• Do this
Rewrite the material with "Continue Reading" changed to "Read More" and everything else left the same.

═══ Entries provided

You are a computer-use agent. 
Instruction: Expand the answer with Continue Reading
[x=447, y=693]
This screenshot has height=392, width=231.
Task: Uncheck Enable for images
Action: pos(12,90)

══════

• Response
You are a computer-use agent. 
Instruction: Expand the answer with Read More
[x=447, y=693]
This screenshot has height=392, width=231.
Task: Uncheck Enable for images
Action: pos(12,90)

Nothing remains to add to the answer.